The distribution of star ratings shows that most reviews have high ratings (4 or 5 stars). There are fewer reviews with low ratings (1 or 2 stars), and the number of 3-star reviews is also relatively low.

This concludes our initial exploration of the Yelp Academic Dataset. We have loaded the data, inspected its structure and content, checked for missing values, and explored the distribution of star ratings. This dataset can be used for various purposes, such as sentiment analysis, recommendation systems, and more.

## Text Length Analysis

Let's start by creating a new feature that represents the length of each review. We'll then analyze if there's a correlation between the length of a review and the number of stars given.

In [None]:
# Create a new feature for the length of each review
data['text_length'] = data['text'].apply(len)

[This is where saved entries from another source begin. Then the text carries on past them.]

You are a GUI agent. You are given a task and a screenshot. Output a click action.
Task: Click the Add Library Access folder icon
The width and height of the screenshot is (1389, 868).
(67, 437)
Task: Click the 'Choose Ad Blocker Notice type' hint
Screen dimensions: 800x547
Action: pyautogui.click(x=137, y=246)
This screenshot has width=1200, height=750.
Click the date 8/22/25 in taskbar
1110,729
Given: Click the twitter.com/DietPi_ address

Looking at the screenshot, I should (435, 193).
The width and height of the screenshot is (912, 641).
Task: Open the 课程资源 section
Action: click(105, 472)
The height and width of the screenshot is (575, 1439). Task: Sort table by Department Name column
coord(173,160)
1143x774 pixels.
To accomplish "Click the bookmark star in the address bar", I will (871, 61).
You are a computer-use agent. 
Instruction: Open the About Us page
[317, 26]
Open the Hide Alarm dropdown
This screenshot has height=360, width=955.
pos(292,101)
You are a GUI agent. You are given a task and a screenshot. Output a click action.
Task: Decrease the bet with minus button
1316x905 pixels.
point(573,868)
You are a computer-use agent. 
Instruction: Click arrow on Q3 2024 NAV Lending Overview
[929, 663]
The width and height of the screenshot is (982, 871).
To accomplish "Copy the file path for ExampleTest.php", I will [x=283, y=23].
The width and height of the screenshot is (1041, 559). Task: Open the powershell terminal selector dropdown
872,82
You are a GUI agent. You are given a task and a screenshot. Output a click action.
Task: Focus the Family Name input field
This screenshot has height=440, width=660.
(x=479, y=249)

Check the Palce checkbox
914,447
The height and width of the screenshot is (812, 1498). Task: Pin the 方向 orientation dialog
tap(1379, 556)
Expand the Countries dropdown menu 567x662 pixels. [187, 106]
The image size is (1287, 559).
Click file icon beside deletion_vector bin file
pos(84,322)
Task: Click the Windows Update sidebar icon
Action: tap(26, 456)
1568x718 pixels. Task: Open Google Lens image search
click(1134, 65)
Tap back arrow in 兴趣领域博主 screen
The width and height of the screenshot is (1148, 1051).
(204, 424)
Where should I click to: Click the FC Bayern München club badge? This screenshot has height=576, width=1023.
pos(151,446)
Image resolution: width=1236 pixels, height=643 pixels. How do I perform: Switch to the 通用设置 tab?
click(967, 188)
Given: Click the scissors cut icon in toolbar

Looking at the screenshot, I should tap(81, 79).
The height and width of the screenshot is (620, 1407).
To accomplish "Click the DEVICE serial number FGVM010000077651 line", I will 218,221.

# Display the first few rows of the dataframe
data.head()

In [None]:
# Plot the relationship between text length and star ratings
plt.figure(figsize=(10, 6))
for i in range(1, 6):
    plt.hist(data[data['stars'] == i]['text_length'], bins=30, alpha=0.5, label=f'{i} Stars')
plt.xlabel('Text Length')
plt.ylabel('Number of Reviews')
plt.title('Text Length vs. Star Ratings')
plt.legend()
plt.show()

From the histogram, we can observe that the distribution of text length is similar across all star ratings. However, there seems to be a slightly higher number of long reviews for 1-star and 2-star ratings compared to 4-star and 5-star ratings. This could suggest that users tend to write longer reviews when they have negative experiences.

## Dataset Relevance for the Project

For the purpose of our project, which is predicting the star rating of a review, not all columns in the dataset are relevant. The most important columns for our task are:

- `text`: This column contains the text of the review. This is the main data that we will use to predict the star rating. We will use natural language processing (NLP) techniques to convert this text data into a format that can be used by a machine learning model.

- `stars`: This is the target variable that we want to predict. It represents the star rating given by the user, from 1 to 5.

The other columns in the dataset could potentially provide useful information for other types of analysis. For example, the `user_id` and `business_id` could be used for building a recommendation system. However, for our specific task of predicting the star rating based on the review text, these columns are not needed.